- [Document extract]
# I have never seen so many MH.



## capitanjohn (Nov 16, 2006)

Just returned from a few weeks in south west France and stopping in Calais on the way out found the beach aire full, never seen that before, had to stop on the very busy marina car park which is ok. Passing the entry to the ferry port there must have been 30 more MH parked up.
Although most of Europe is on holiday we always managed to find a site, but we had to pay a bit more. My arm still aches after all the waving, on some of the free roads every other vehicle was a MH. 

John.


----------



## RichardnGill (Aug 31, 2006)

We have just got back from France and found it busy as well, but very few British motorhomes once more than 10 miles outside of Calais.

Richard...


----------



## LisaB (Apr 24, 2009)

Oh blimet I hope everyone hurrays up and goes back to work - we're off next Wednesday!


----------



## tonka (Apr 24, 2006)

YES... get back to work you Euro peeps....
Roll on next Wednesday !!!

    

Hope it's better weather than last week in windy Wales...


----------



## tomnjune (May 1, 2005)

following you week after so save a space for us??? :wink: tom


----------



## sylke (Sep 10, 2007)

tomnjune said:


> following you week after so save a space for us??? :wink: tom


& us!!!  Sylke


----------



## teemyob (Nov 22, 2005)

*Wednesday*



LisaB said:


> Oh blimet I hope everyone hurrays up and goes back to work - we're off next Wednesday!

- [Exercise data]
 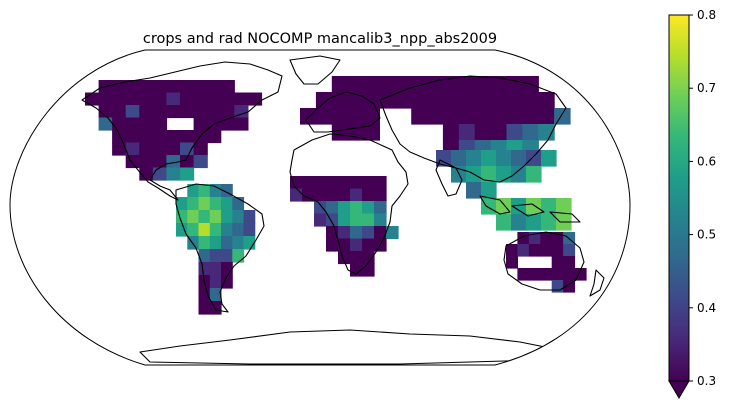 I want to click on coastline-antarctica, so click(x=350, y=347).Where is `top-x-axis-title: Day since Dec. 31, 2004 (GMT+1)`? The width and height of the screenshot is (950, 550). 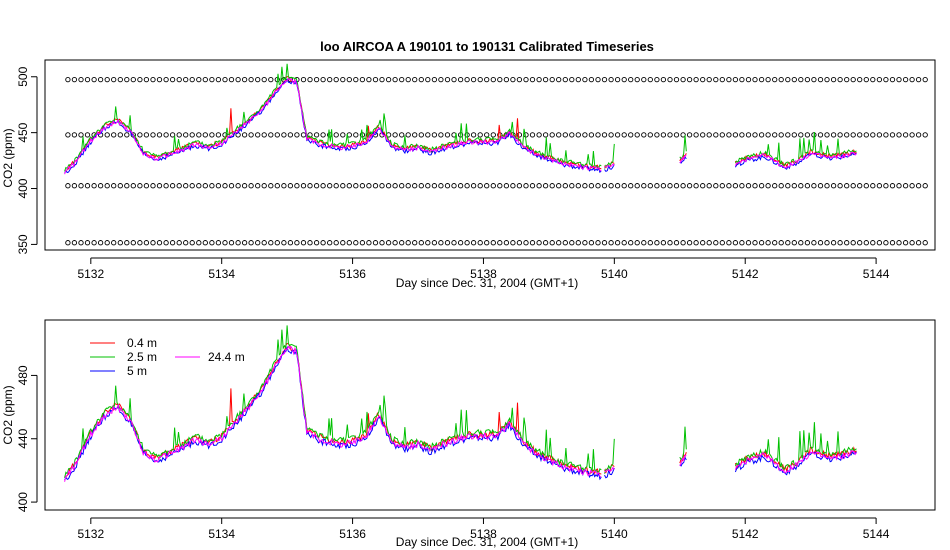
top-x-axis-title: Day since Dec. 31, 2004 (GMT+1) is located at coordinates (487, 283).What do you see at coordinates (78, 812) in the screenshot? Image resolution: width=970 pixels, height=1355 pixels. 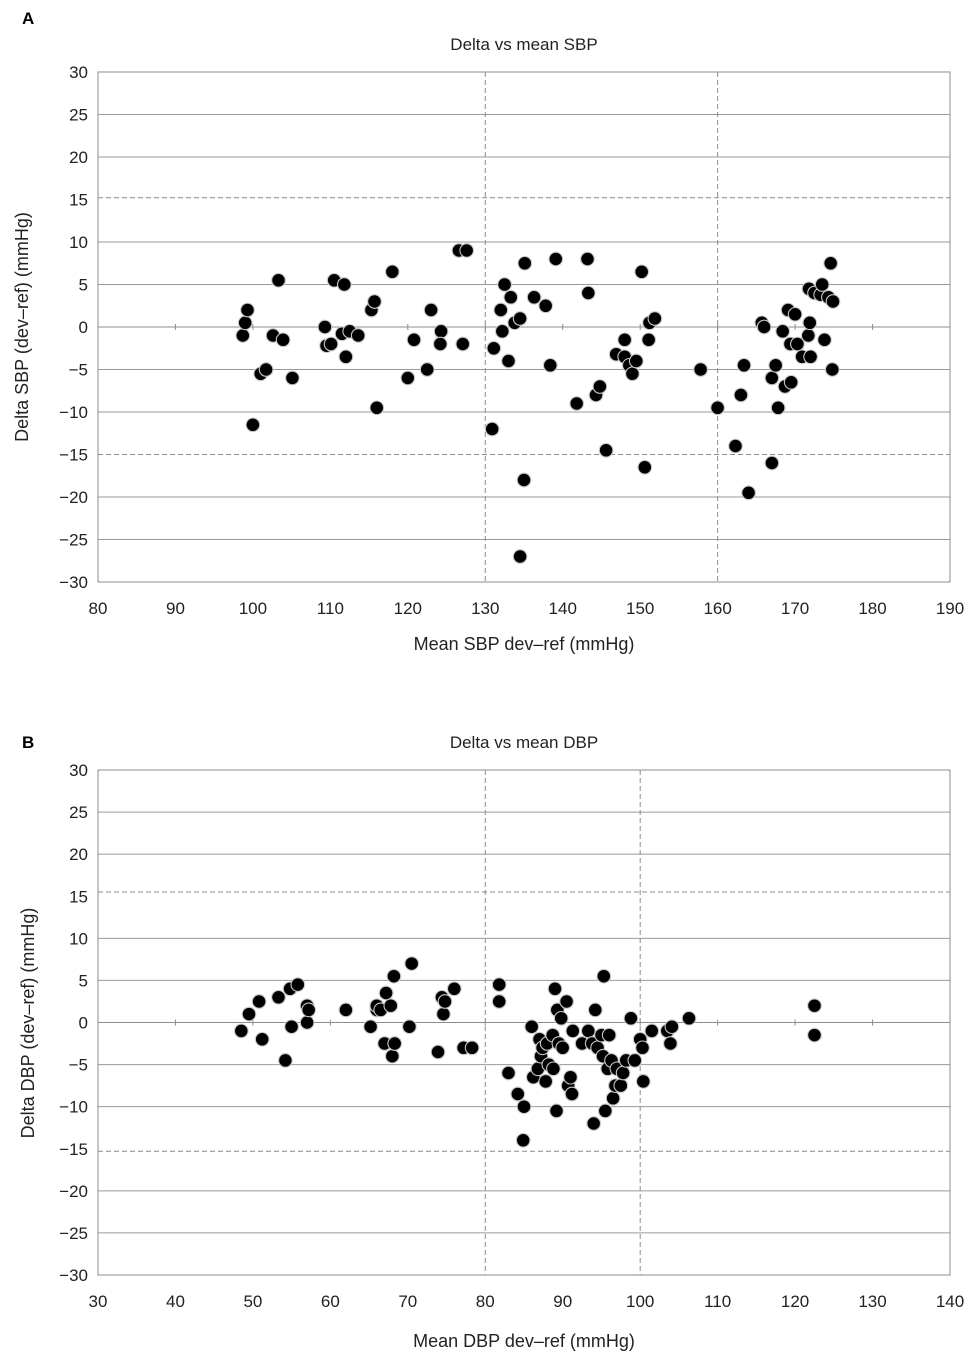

- [Assignment]
Return, word for word, the part of the forum thread about motorhomes in France that opens with the words containing "Just returned from" and closes with "(Aug 31, 2006)". The listing has no connection to the forum thread about motorhomes in France.

- [Expected output]
Just returned from a few weeks in south west France and stopping in Calais on the way out found the beach aire full, never seen that before, had to stop on the very busy marina car park which is ok. Passing the entry to the ferry port there must have been 30 more MH parked up.
Although most of Europe is on holiday we always managed to find a site, but we had to pay a bit more. My arm still aches after all the waving, on some of the free roads every other vehicle was a MH. 

John.


----------



## RichardnGill (Aug 31, 2006)